Andrew Schroeder as the louche but loveable Figaro, and Colin Lee as the achingly keen Count Almaviva soon established a rapport that was complemented by the interplay of the other characters. Eric Roberts received a thoroughly deserved cheer from the audience for a Bartolo whose shrivelled self-importance and faux-authoritarianism provided the biggest laughs of the night, while Imelda Drumm positively sparkled as a sumptuous and wilful Rosina you assuredly wouldn't want to cross.
The only disappointment of the evening was the fact that it was difficult to hear the singers fully. I'd never seen The Barber of Seville before, and despite having been forewarned by a friend, who'd seen The Merry Widow the previous night, that the acoustic balance wasn't all that it might be, I was still frustrated to find that I had to strain to make out the words; rewarding, yes - when it worked - but tiring, and a situation which definitely detracted from the humour and energy otherwise evident throughout the production.

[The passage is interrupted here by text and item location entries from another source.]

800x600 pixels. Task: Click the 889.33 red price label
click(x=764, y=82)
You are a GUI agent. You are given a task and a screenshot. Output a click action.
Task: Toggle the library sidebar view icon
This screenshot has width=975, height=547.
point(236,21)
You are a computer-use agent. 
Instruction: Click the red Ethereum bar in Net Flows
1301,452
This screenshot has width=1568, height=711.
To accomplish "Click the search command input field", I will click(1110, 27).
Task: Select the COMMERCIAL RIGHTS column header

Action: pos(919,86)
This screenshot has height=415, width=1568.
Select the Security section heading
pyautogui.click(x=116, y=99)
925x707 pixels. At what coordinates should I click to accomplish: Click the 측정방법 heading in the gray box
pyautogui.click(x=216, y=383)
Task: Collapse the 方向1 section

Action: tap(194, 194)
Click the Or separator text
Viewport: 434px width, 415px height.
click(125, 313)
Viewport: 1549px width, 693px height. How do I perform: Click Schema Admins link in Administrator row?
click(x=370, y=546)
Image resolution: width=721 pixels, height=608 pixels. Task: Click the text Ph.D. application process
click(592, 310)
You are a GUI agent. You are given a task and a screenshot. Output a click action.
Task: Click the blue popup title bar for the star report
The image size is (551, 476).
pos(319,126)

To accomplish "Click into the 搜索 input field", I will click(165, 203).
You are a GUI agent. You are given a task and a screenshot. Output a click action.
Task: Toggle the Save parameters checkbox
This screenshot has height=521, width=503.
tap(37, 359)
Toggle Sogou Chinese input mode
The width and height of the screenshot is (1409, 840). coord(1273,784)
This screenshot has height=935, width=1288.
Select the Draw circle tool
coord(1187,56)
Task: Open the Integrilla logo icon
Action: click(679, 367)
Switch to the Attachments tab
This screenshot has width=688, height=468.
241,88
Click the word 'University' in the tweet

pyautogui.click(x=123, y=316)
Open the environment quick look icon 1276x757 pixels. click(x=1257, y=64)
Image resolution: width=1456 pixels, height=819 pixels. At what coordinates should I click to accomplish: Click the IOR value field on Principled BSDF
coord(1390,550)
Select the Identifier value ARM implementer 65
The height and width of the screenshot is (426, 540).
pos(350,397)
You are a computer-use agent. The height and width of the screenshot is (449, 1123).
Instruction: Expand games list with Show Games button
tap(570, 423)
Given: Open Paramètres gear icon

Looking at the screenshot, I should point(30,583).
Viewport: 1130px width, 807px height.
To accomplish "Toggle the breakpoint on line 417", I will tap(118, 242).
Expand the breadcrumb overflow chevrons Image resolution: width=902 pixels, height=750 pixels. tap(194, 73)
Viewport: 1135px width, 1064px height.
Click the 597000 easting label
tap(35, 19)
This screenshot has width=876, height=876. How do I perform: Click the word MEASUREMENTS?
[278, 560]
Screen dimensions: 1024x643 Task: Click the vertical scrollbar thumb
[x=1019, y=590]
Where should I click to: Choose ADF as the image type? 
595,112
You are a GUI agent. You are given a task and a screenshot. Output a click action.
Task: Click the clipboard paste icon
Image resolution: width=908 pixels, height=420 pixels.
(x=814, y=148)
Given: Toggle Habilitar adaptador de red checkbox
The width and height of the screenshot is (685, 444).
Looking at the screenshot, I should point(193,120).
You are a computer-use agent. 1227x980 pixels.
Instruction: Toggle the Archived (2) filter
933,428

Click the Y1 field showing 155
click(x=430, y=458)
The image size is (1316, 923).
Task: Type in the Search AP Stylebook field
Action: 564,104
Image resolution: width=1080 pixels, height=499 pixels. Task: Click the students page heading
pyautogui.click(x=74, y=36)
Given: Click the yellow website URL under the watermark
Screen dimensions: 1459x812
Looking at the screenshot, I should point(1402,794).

The plot is pretty standard fare in terms of eighteenth century farce, with young girls forced into marriages with nasty old men (who never seem to get a break, poor souls), behind-the-scenes manipulation by good-hearted rogues, and at least a minimum of mistaken identity. If it's hard to pick out the satirical legacy of the Beaumarchais original, which was banned in pre-revolutionary France for being too politically provocative, in entertainment value the opera is hardly the poorer for that. All good fun: smart, slick, boisterous and entertaining - if you happen to have slightly sharper hearing, or if you already know the plot and can fill in any gaps yourself, you should find this well worth the visit.